絶望は恋の始まり

 信じたくないものってやっぱりある。でも、現実が全てであって、信じたくなくてもそれが現実である限り受け入れなくてはならない。そうして、先へと進むのだ。それでも、信じたくないものは信じたくないのだ。


 寒空の下、行く場所など無いというのに重たい足を引きずり、さ迷うように歩いている。さ迷うようにではない。本当にさ迷っている。
 それでは、私に何があったのか順を追って話そう。
 私には同棲している彼氏がいる。付き合ったばかりの頃は好きだったが、だらしがなく自立していない彼に冷めるのはそう時間はかからなかった。
 だが、一度は好きになった人だし、行く場所もない彼を放り出す冷徹さも持ち合わせておらず、同棲を続けた。就職もせず、コロコロとアルバイトが変わる彼に、呆れながらも心配してしまう。異性として好きという感情は、親が子を心配する親心に近いものへと変わっていった。
 今日はいつも通り、彼より早く家を出た。いつも見送ってくれるから、私が出勤した時の玄関の鍵締めは彼に任せている。この時、鞄にはいっている筈の鍵が入っていない事に気付いていたら、こうしてさ迷うこともなかったかもしれない。いや、鍵があっても結果は同じだっただろう。それはさておき、話を進めよう。
 いつもなら、通勤中にスマホでニュースを見たりするのだが、寝る時に充電していたはずのスマホは充電されておらず、残り20%をきっていた。鞄に入っている筈のモバイルバッテリーもケーブルも、今日に限って持っていなかった。
 ここまでならただついていなかったと、それで終わっただろう。
 会社に着くと、いつもとは違う妙な雰囲気が漂っていた。大きな会社ではないが、社長に会うことは滅多にない。それに加えて、この嫌な空気。何か良くないことがあったのは明白だった。そうして、社員全員が集まった所で、社長は言った。倒産したと。
 社員は全員解雇。突然すぎて頭が追い付かない。でも、それが現実だ。ひとまず家に帰って落ち着こう。少ない荷物をまとめ、来た道を引き返した。が、そこで問題が発生した。
 モバイル版の定期を使っていたのをこれ程恨んだことはない。スマホのバッテリーが切れていた。充電するバッテリーもない。まぁ仕方ない。切符を買うしかないと、鞄を漁った。そしてまた問題が。鞄にはいっている筈の財布もなかった。電車で片道2時間の距離。徒歩にしたらどれくらいかかるのだろう。気が遠くなるが、歩くしか帰る方法はなかった。
 途中お腹が減っても食べるものも持っていないし、買うことすら出来ない。飲み物は、公園の水飲み場でどうにかした。雨ざらしだし、飲むには抵抗があったがそんなこと気にしてもいられなかった。
 途中途中で休みながらだったのもあり、自宅に着いたのは日は完全に落ちた頃だった。
 ちらりと家の明かりを覗いたが、電気が着いていない。彼はバイトにでも行ったのだろうか。アパートの階段を登り、家の扉の前に立つと、とてつもない違和感を感じた。胸騒ぎがしてならない。鞄を漁ったが、どこを探しても鍵が見当たらない。おかしい。気付いた時には遅かった。



「あらこんばんは。」



 少ししゃがれた声がした。私はそちらに体を向けぺこりと頭を下げ挨拶を返した。隣の部屋の年配の女性である。ひねくれていて、よく嫌味を言ってくるから、あまり会いたくない人物だが、隣人であるしトラブルを避けるためにも愛想よくしていた。
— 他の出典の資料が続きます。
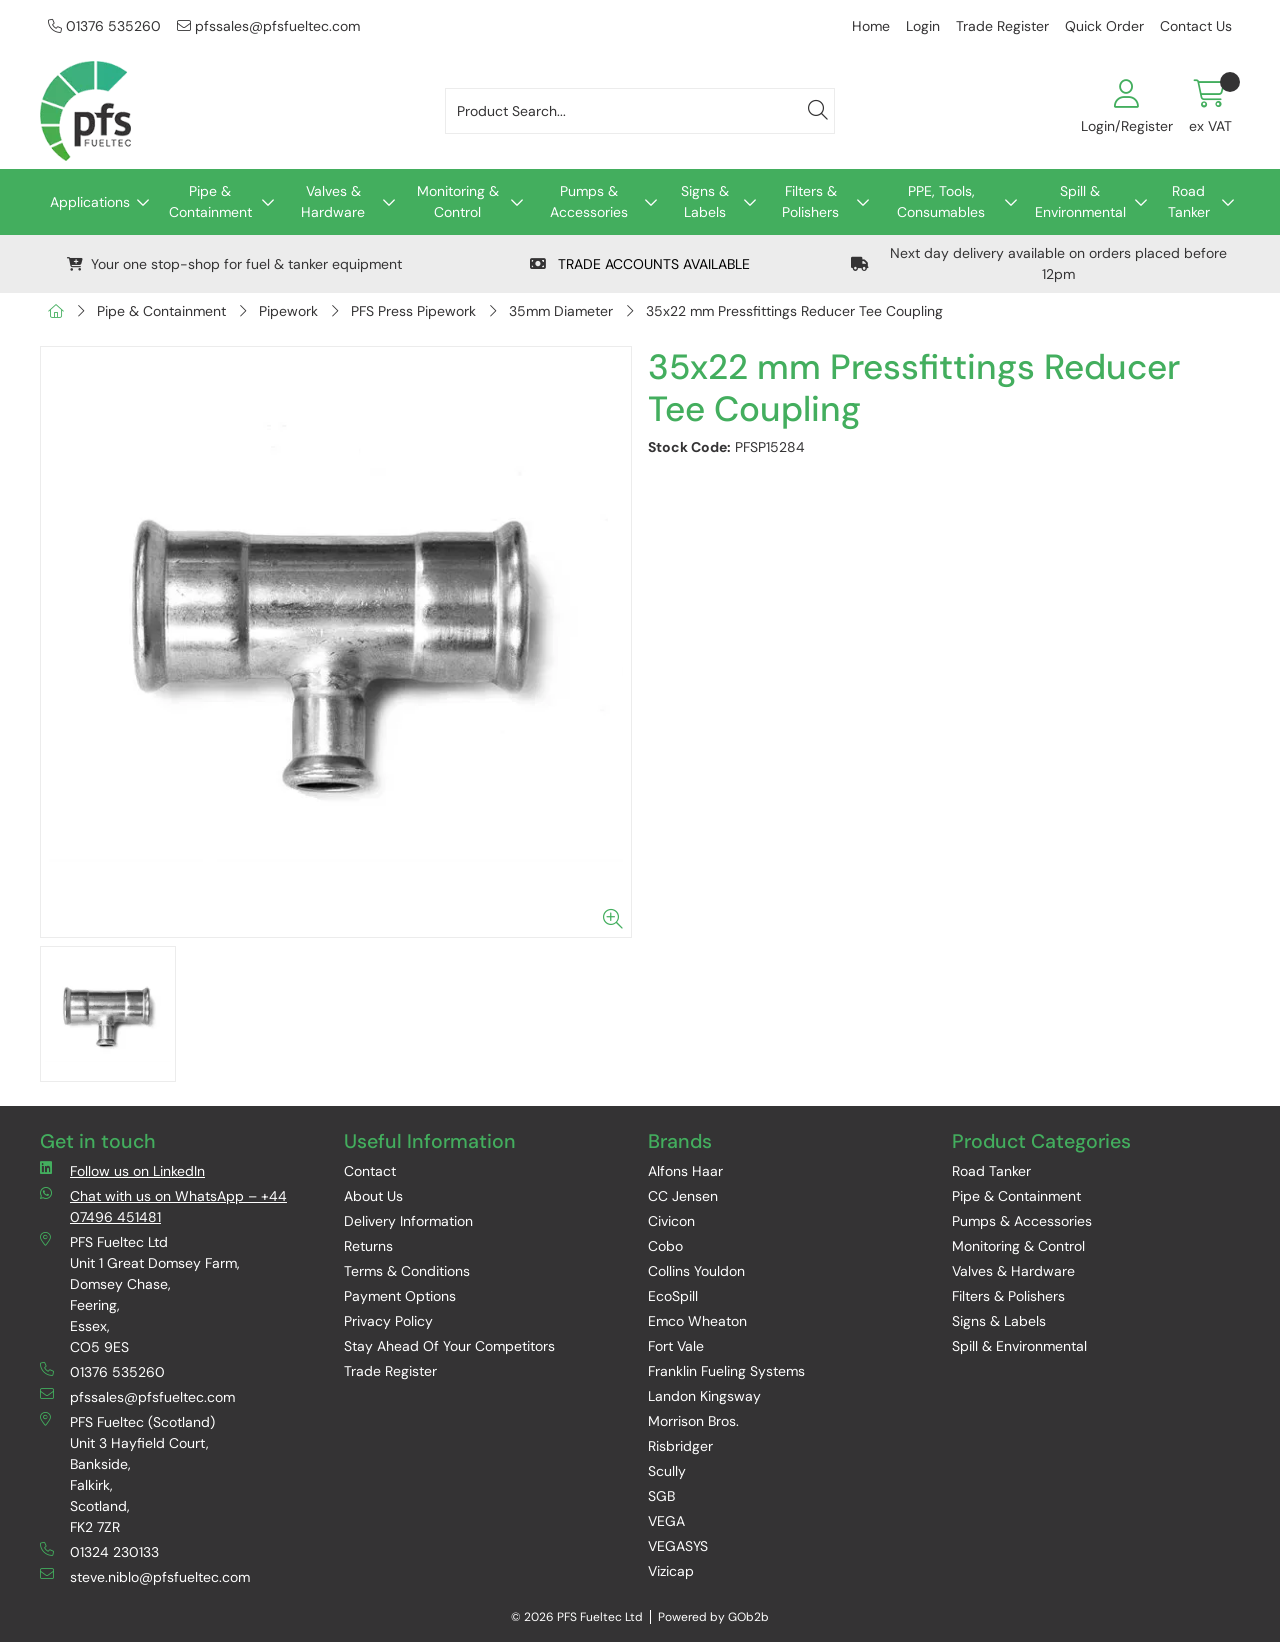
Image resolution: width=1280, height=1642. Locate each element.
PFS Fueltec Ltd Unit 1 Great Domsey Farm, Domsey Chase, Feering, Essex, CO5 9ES (140, 1294)
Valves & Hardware (333, 201)
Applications (90, 202)
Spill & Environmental (1080, 201)
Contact (370, 1171)
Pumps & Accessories (589, 201)
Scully (667, 1471)
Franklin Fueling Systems (726, 1371)
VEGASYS (678, 1546)
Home (871, 26)
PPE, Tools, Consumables (941, 201)
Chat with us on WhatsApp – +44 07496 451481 (163, 1206)
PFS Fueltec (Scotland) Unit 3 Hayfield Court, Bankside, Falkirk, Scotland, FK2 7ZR (127, 1474)
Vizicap (671, 1571)
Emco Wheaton (697, 1321)
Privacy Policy (388, 1321)
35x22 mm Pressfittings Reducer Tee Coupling (794, 311)
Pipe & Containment (210, 201)
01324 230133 (99, 1551)
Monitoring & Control (458, 201)
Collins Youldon (696, 1271)
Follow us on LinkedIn (122, 1170)
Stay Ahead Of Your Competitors (449, 1346)
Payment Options (400, 1296)
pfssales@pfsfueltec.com (268, 26)
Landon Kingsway (704, 1396)
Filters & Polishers (810, 201)
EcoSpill (673, 1296)
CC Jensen (683, 1196)
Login (923, 26)
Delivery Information (408, 1221)
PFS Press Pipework (413, 311)
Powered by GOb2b (713, 1617)
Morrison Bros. (693, 1421)
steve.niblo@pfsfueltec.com (145, 1576)
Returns (368, 1246)
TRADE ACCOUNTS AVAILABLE (640, 264)
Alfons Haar (685, 1171)
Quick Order (1104, 26)
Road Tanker (1189, 201)
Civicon (671, 1221)
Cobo (665, 1246)
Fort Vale (676, 1346)
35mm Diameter (561, 311)
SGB (661, 1496)
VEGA (666, 1521)
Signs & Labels (705, 201)
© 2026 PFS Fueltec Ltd (577, 1617)
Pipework (288, 311)
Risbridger (680, 1446)
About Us (373, 1196)
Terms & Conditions (407, 1271)
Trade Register (1002, 26)
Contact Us (1196, 26)
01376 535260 (104, 26)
「急にいなくなっちまうんで驚いたよ。引っ越すなら挨拶ぐらいしたらどうなんだい。全く最近の若者は……」



 ……は?
 私の思考は停止した。問い詰めると、昼間、隣がうるさいと様子を見にドアを開けたら引っ越し業者が来たとかなんとか。
 つまりは、私の家は無くなり、身分証明書も通帳も判子もカードも全部奪われた事になる。
 かっと頭が熱くなる。あのポンコツに一発ぶちかましてやらないと気がすまない。バイト先に乗り込もうと思ったが、きっとそのバイト先にも居ないだろう。震える拳は行き場を失った。
 そうして冒頭に戻る。これをどう信じろというのだろう。きっと、スマホが充電されていなかったのも、鞄にはいっているだったモバイルバッテリーもケーブルも財布も鍵も全部あいつの仕業だろう。
 警察に行けば対処してくれる。そんなのは分かっている。ただ、会社の倒産、突然の無職、もとより信じてなどいなかったが同居人に裏切られ全財産を失った。絶望で怒る気すら起きない。
 心も体も限界で、道ばた壁に体を預けた。そのままずるずると力が抜け、その場に座り込んだ。何も考えず歩いたせいで、ここがどこかも分からない。夜も更け、歩いている人はほぼいない。
 吐く息が白い。手がかじかんで足の感覚はほぼない。そんな私に追い打ちをかけるように白いものがちらついた。雪だ。
 ただでさえ真冬で寒いのに、雪となればいよいよ本格的に生命の危機だ。何をする気も起きず、私は膝を抱えた。こうしていれば少しは温かい。最後の抵抗のようなものだった。
 そんな時、誰かが私の前で立ち止まった。俯いていた私の視界に、高そうな皮の靴が映った。私は自暴自棄になっていて、勝手に口が動いていた。



「私をいくらで買ってくれる?」



 体を売れば、とりあえず室内には行けるだろうしお金も貰える。ノーと言われてもしがみついてやる。
 しかし返ってきた声はとても穏やかで、とても温かかった。



「……人は金じゃ買えないぜ。
ひとまず温かい場所へ行こう」



 ふわりと体が宙に舞う。何が起きたのか一瞬理解が出来なかった。冷えきった体に人の体温は火傷しそうなほど熱く感じた。私は逞しい腕に抱かれていた。
 体力が限界を迎えていたことに加え、見たことがある金色の瞳と視線が混じり、私の記憶は途絶えた。
 そこから先はあまりよく覚えていない。今、目の前にいるというのに、未だに死にかけていた私を助けてくれたのが、元チャンピオンである、あのダンデさんであるのが信じられない。
 目を覚ましたあと、ダンデさんに何があったかを聞かれ、話を終えるとダンデさんは、私にゆっくり休むように言ってどこかへ行ってしまった。それから数時間後、ダンデさんと一緒にあのクズ野郎に奪われたものが全て戻ってきた。当然、かなりの額を使われていたが、人の金でよくもやってくれたものだ。身分証を売られる前に取り返せたのは不幸中の幸いだ。
 自分が感じていた以上に、思い詰めていたのか、安堵した私は年甲斐もなく声をあげて大泣きしてしまった。全く恥ずかしい話であるが、大きくて温かな手は、私が泣き止むまで背中を擦ってくれた。
 気持ちが落ち着いて、冷静になった私は穴があったら入りたい気持ちで一杯だった。すみませんと謝ると、ダンデさんは謝ることはないさと笑って見せた。優しすぎるそれは私の心臓を鳴らした。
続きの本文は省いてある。